I’m sure this is simplified/imprecise/overquantified, but their thought process might look something like this: As the grantmaker evaluates each application, they implicitly develop a point estimate with a confidence interval (let’s say 90% CI for this example). As the grantmaker spends more time on evaluation, the CI shrinks but may remain quite broad. The grantmaker will prematurely abort their evaluation process if the entire CI is below their funding bar at any time. At that point, the risk of erroneous rejecting the application is low enough that devoting further resources to the evaluation is not a good use of their time from the perspective of their grantmaking program.
However, the grantmaker may often reach the conclusion that the entire 90% CI is below the funding bar before they investigate deeply enough to reach a sufficiently firm conclusion that the project is net-negative that they would feel comfortable voicing that. Understandably, many grantmakers will want to be fairly confident that an application is net-negative before making a semi-public statement that could unilaterally torpedo the applicant and/or application.
As can be seen in some of the comments above, a grantmaker who calls out a grant to others is also exposing themselves to reputational risk, which (being human) is another reason they might feel the need to mitigate by conducting additional evaluation on a grant they already decided to reject. ^[1] Plus there’s the work of writing up a rationale in enough detail to mitigate reputational risk and actually persuade others.
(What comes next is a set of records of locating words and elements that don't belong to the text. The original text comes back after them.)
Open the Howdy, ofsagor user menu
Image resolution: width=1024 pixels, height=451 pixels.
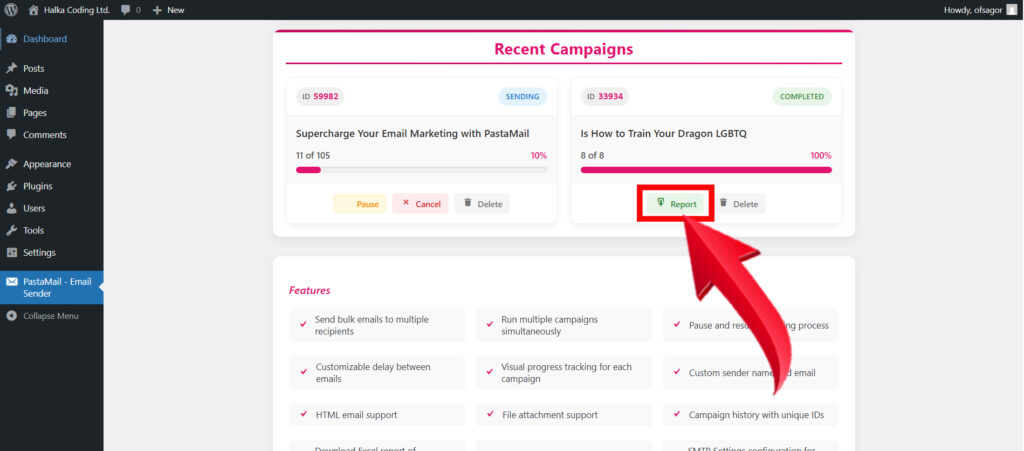click(979, 10)
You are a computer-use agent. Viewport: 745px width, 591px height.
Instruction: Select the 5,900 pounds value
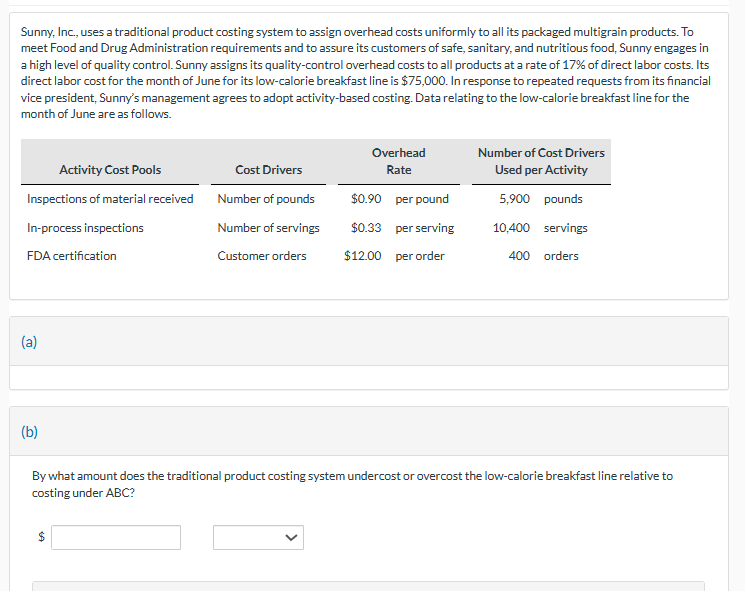click(541, 199)
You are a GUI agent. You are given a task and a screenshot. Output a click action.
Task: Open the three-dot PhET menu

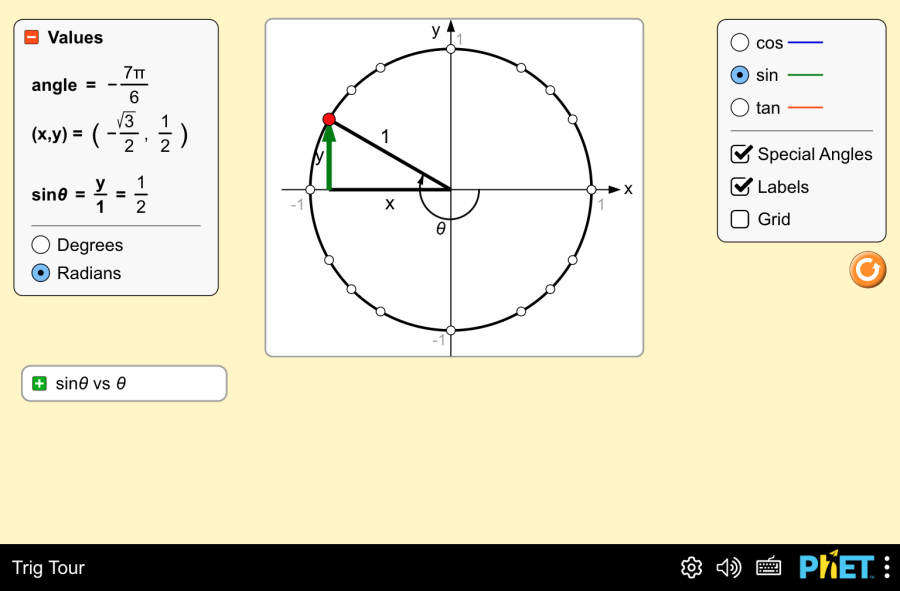[x=886, y=567]
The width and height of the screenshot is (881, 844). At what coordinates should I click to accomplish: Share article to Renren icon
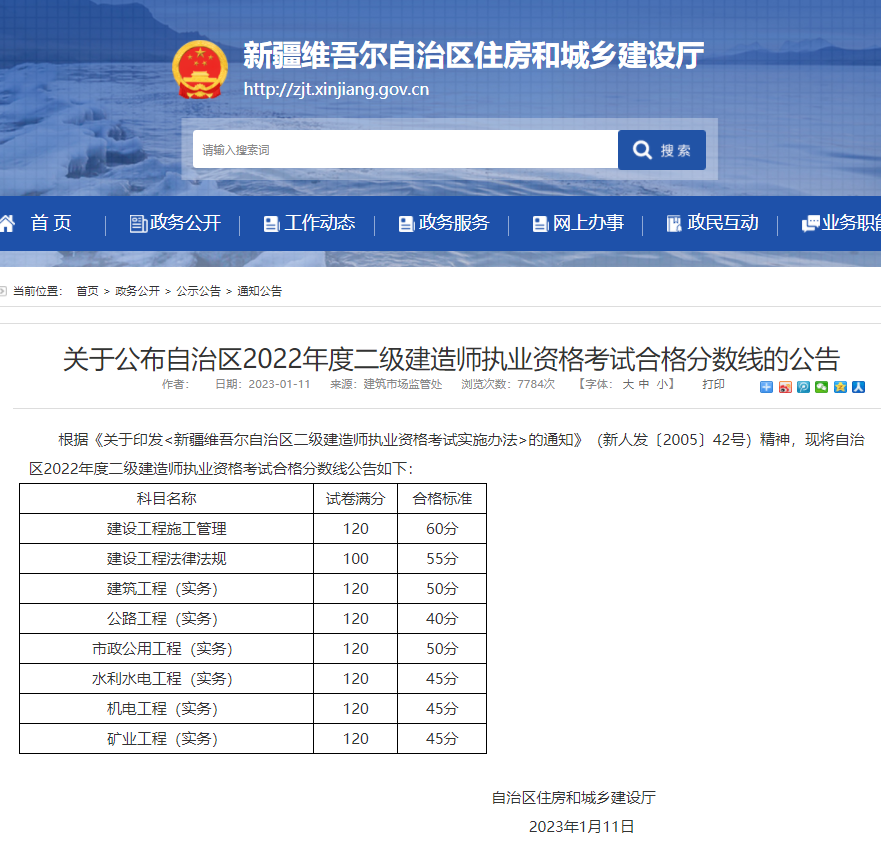click(x=858, y=387)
Therefore, it seems that asking grantmakers to identifiably communicate their net-negativity findings would be asking them to do a meaningful amount of extra work. That would detract to some extent from the time they spend evaluating grants they might actually make.
I would be more inclined to rely on a more robust process than mere communication. If we assume all funders are “informed, smart, and value aligned EAs,”^[2] then a random screening panel could be an option. Conditional on all three members selecting best estimate is net harmful, ^[3] what are the odds that asking 100 “informed, smart, and value aligned EAs” would yield a majority finding the proposal net positive? ^[4] Probably low enough to justify refusing to send the application on to the funding network. That will lead to erroneous rejections, but that risk has to be weighed against the probability that the proposal truly is net harmful in expectation and that forwarding it onward risks a unilateralist funding it.
Of course, one could use a randomish-sample-of-evaluators method in other ways, such as asking each funder who evaluates an application to anonymously rate it as likely net beneficial, likely net negative, or declines to opine. The current balance could be displayed with the application, and if the balance ever reveals a high enough probability that a majority of the whole group would vote net harmful, the proposal is removed. That has a lower chance than a screening panel of removing a majority-net-harmful application; maybe the unilateralist will be one of the first few evaluators. But it at least mitigates some of the disadvantages of expecting grantmakers who think the application net negative to take extra time away from their own grants and incur personal reputational risk for the collective good of mitigating unilateralist risk.
1. ^
  This is not inconsistent with the idea that a substantial fraction of applications are overall harmful in expectation. It is much easier to be confident on a shallow review that (say) about 25% of all applications one sees would be net harmful than to be confident on a shallow review that a specific application would be net harmful.
2. ^
  If not all funders would qualify, that raises other concerns.
3. ^
  A 2-1 split in either direction could go to a second panel (although experience might ultimately reveal that a 2-1 split ultimately led to a certain outcome in a high percentage of cases).
4. ^
  Moreover, erroneously rejecting a proposal that 51 or even 60 of these EAs would find net positive would be at most a fairly minor error. (I express no opinion here as to whether a percentage of evaluators somewhat under 50% concluding that an application was net harmful should also justify its rejection.)